== Segment start ==

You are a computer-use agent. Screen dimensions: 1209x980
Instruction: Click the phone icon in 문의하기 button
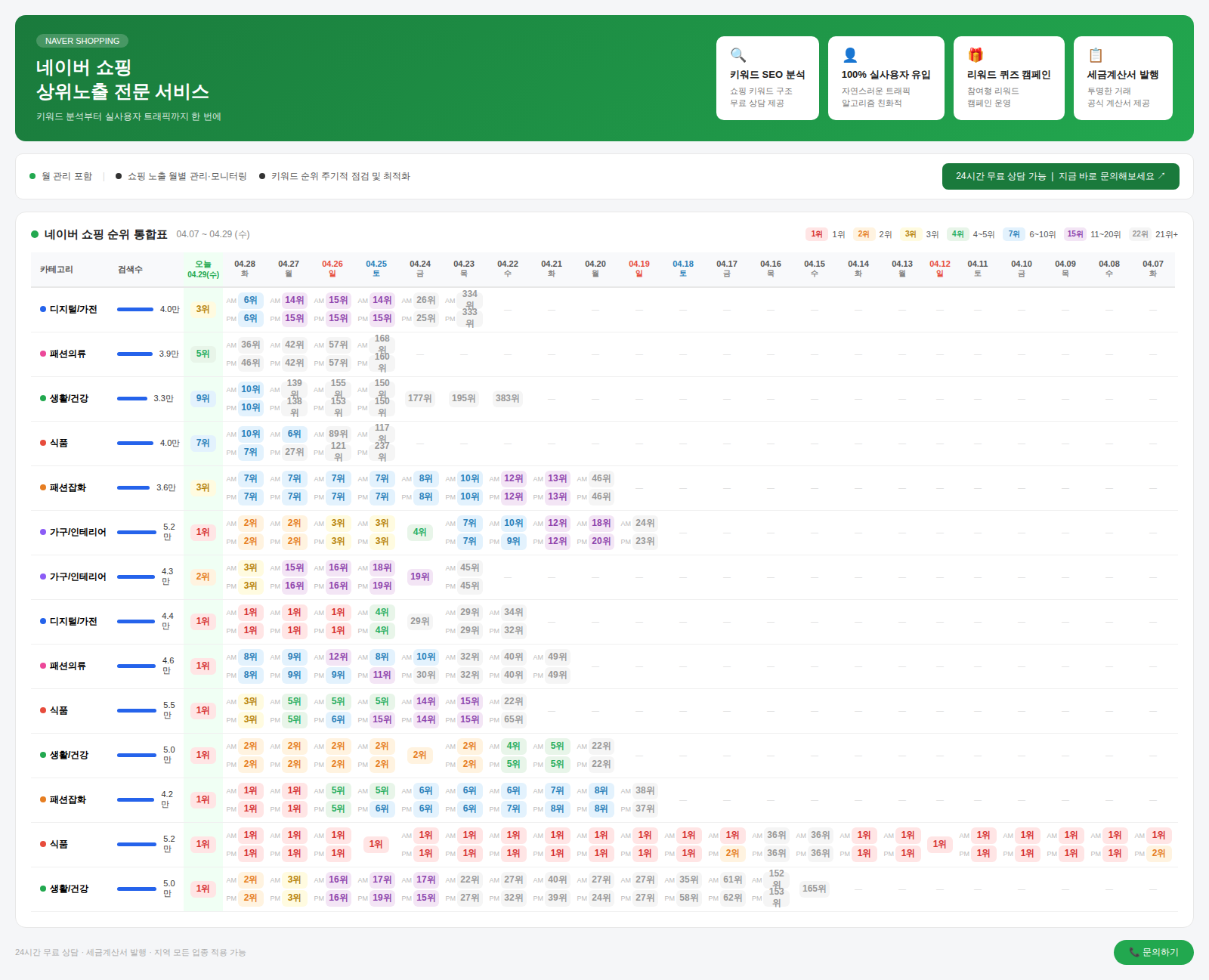point(1133,952)
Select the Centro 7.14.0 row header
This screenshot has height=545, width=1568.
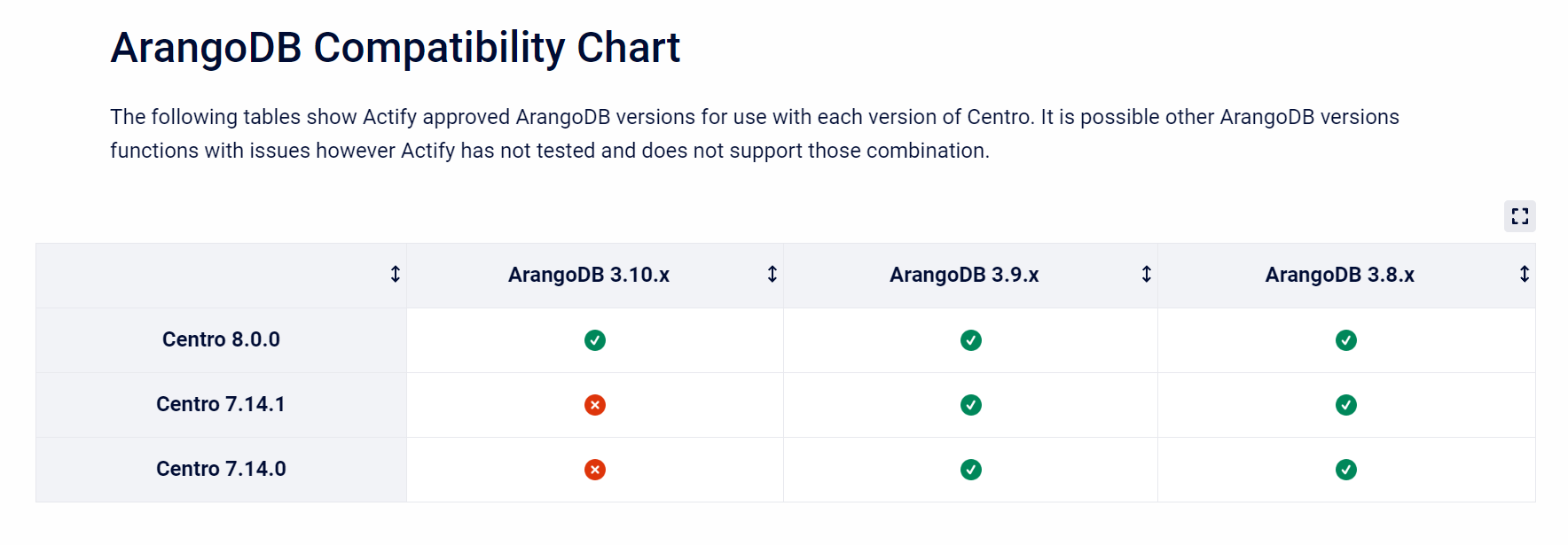(221, 469)
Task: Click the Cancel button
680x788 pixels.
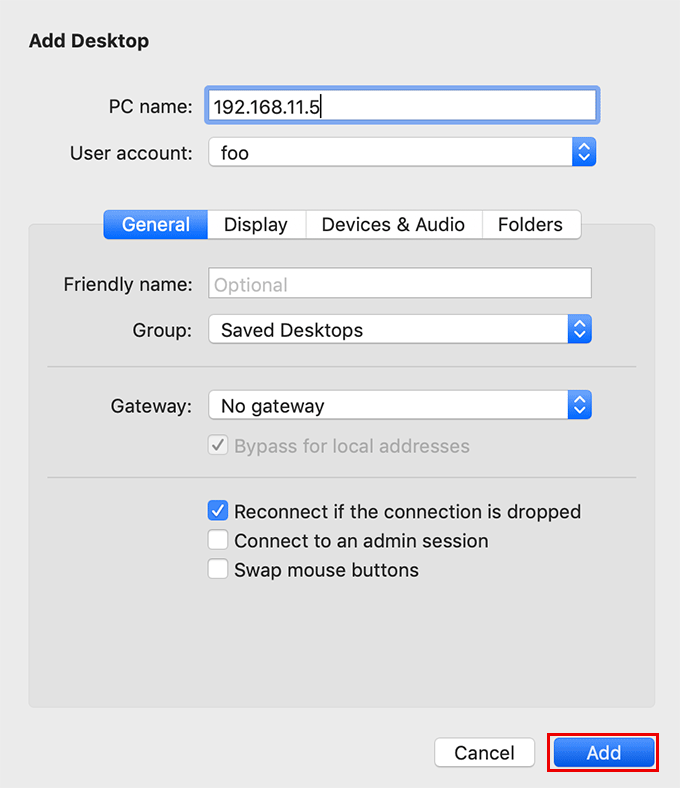Action: click(x=484, y=753)
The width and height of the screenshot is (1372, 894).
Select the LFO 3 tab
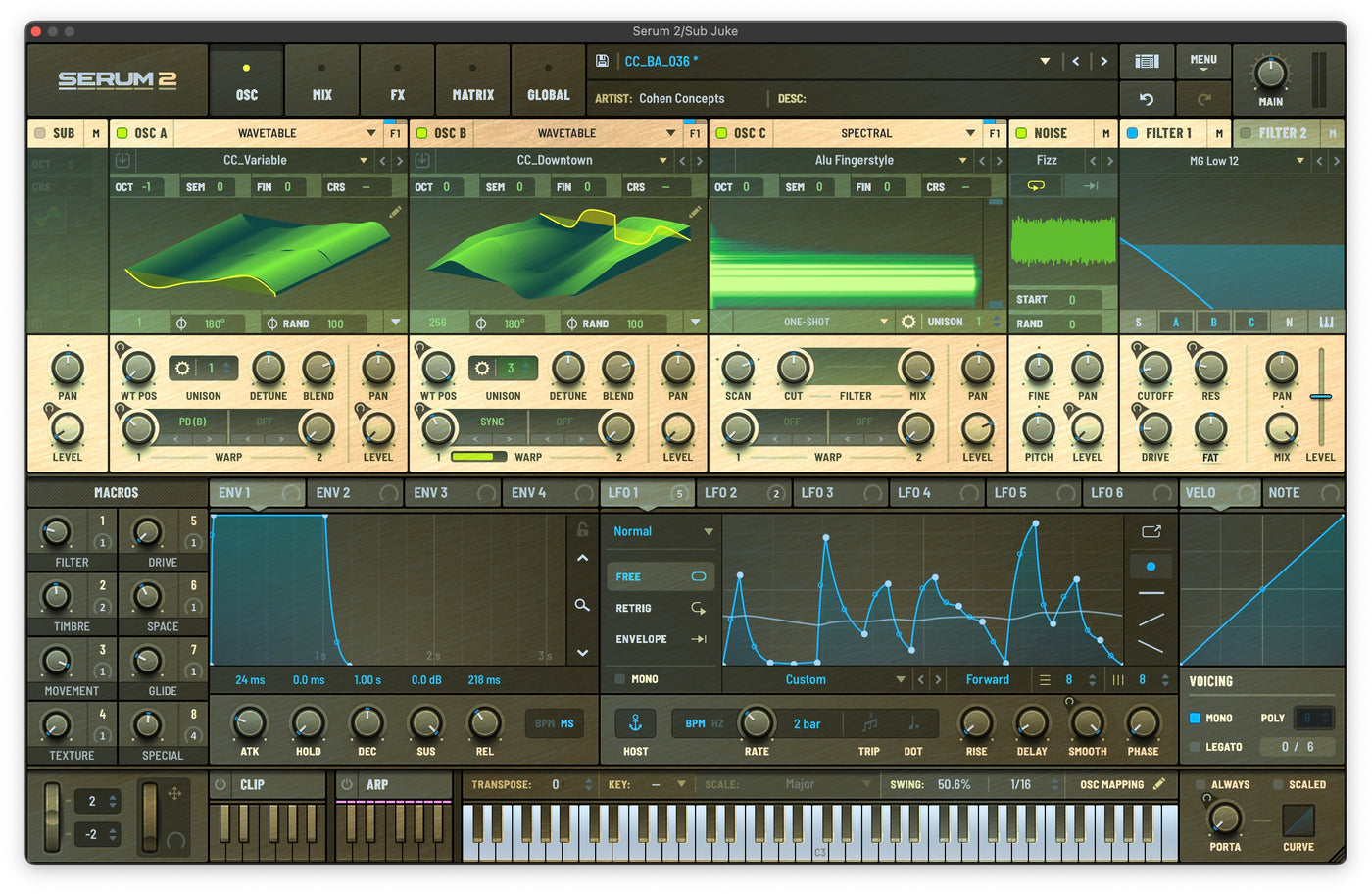coord(816,493)
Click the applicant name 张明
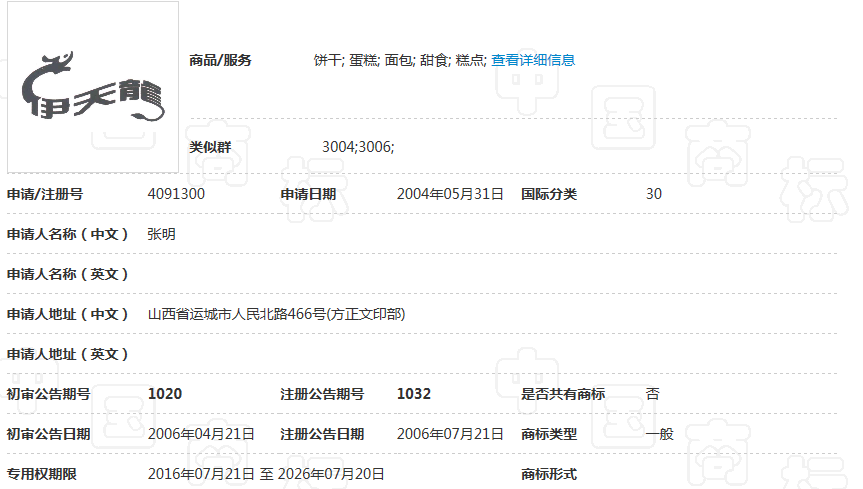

== Segment end ==

• **AIM OF THE TASK**
Reproduce the lines from the line containing "This screenshot has height=545, width=1568." through the end of the records above, exactly and inclusively, omitting pictures.

• **RESULT**
This screenshot has height=545, width=1568.
(221, 469)
Task: Click the Cancel button
680x788 pixels.
Action: click(x=484, y=753)
The width and height of the screenshot is (1372, 894).
Select the LFO 3 tab
coord(816,493)
Click the applicant name 张明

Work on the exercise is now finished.